The critical challenges for nanomanufacturing are the need to control assembly of three-dimensional heterogeneous systems; to process nanoscale structures in high-rate/high-volume applications without compromising their inherent properties; and to ensure the long-term reliability of nanostructures through testing and metrics. These challenges reflect the need for research in the characterization of nanomaterials and nanoparticles as the building-blocks of nanostructures, and in the fabrication and synthesis of both top-down and bottom-up processes. Further, they require advanced instrumentation to characterize and measure nanostructures, to provide predictive simulation of nanostructure behavior, and to contribute to the design and integration of nanodevices and systems. Finally, knowledge sharing and outreach is a challenge to be overcome to enable technology transfer and to contribute to public awareness of nanotechnologies.

Context 

Much of the momentum for nanomanufacturing emanates from the semiconductor industry, where the push to create smaller, faster, and more efficient microprocessors has heralded the creation of circuitry less than 100 nanometers in size.

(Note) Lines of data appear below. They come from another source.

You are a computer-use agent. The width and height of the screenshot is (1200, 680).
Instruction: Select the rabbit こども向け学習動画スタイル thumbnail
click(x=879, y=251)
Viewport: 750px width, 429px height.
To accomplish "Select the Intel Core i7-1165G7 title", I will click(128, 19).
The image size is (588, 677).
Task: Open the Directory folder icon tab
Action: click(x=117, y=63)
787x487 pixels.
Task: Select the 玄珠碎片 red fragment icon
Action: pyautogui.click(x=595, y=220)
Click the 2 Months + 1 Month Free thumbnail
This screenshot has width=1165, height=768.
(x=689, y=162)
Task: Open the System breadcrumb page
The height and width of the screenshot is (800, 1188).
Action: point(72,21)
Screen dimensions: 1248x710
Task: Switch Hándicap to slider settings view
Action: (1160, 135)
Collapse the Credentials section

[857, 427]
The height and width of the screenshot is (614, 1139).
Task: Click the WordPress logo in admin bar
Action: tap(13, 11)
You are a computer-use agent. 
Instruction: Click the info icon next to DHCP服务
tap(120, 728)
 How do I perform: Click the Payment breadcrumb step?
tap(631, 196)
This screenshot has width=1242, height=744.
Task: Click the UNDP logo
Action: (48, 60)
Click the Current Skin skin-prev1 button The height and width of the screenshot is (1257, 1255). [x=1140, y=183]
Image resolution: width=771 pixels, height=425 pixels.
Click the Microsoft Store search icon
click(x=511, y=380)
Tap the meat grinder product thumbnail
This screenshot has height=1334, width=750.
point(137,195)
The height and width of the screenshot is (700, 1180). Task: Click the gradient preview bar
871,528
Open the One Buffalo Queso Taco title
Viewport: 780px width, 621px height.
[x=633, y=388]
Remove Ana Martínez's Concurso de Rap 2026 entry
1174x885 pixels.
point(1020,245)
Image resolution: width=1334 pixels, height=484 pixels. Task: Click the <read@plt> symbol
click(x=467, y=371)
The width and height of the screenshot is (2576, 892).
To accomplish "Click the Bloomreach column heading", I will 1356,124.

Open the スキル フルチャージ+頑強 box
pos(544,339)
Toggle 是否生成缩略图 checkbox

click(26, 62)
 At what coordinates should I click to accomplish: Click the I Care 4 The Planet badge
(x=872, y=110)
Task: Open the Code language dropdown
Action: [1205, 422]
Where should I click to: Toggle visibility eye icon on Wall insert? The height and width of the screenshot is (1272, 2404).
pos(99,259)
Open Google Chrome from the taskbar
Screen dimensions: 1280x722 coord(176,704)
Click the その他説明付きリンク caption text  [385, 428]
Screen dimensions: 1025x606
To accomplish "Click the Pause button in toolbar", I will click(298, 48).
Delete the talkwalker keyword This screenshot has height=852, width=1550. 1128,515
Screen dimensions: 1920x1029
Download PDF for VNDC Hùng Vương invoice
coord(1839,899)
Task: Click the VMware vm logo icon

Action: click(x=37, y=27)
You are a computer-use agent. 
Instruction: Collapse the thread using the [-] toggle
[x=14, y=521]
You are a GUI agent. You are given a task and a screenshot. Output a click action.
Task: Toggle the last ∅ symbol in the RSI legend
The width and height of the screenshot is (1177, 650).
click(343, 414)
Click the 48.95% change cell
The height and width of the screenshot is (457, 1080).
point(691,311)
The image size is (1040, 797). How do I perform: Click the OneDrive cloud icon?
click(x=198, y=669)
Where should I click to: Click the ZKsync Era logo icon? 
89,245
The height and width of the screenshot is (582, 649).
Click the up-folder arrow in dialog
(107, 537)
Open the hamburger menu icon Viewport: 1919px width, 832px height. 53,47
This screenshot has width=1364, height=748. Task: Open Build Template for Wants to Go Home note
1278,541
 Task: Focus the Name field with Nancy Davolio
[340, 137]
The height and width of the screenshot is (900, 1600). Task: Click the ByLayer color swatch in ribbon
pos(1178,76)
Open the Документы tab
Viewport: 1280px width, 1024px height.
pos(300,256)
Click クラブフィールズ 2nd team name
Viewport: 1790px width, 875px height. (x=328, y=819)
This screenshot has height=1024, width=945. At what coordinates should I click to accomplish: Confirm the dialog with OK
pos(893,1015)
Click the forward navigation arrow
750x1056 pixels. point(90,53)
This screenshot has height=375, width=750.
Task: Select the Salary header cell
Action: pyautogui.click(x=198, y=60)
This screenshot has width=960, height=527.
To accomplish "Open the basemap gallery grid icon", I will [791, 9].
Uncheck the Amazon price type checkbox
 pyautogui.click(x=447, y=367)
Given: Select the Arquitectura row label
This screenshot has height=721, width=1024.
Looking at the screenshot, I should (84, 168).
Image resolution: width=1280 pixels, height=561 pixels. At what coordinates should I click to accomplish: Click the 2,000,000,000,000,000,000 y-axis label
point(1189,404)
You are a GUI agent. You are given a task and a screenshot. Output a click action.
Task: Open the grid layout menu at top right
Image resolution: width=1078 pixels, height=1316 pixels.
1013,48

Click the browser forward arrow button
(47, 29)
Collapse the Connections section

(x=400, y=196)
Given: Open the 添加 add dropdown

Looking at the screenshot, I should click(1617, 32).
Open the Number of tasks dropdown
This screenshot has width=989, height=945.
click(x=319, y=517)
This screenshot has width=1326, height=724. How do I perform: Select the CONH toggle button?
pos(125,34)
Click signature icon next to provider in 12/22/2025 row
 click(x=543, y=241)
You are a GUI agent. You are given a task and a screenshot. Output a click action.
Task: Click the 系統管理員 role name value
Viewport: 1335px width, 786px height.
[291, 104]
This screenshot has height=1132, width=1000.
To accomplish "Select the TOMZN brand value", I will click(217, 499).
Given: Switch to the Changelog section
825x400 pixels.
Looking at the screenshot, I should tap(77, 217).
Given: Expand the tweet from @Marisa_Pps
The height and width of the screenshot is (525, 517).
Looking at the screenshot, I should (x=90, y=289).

Federally, the National Nanotechnology Initiative (NNI) is a cross-departmental program that has been working since 2001 to support and advance the development of nanotechnologies in the United States. The NNI has identified nanomanufacturing as one of seven Program Component Areas and, in 2006, earmarked $47 million for research in this domain. Also since 2001, the National Science Foundation (NSF) has funded four Nanoscale Science and Engineering Centers explicitly focused on manufacturing.

With nearly 60 federally funded research centers under NNI governance and over 1200 nanotech companies based in the USA as of 2006, the drive to move nanotechnology from laboratory to marketplace is strong.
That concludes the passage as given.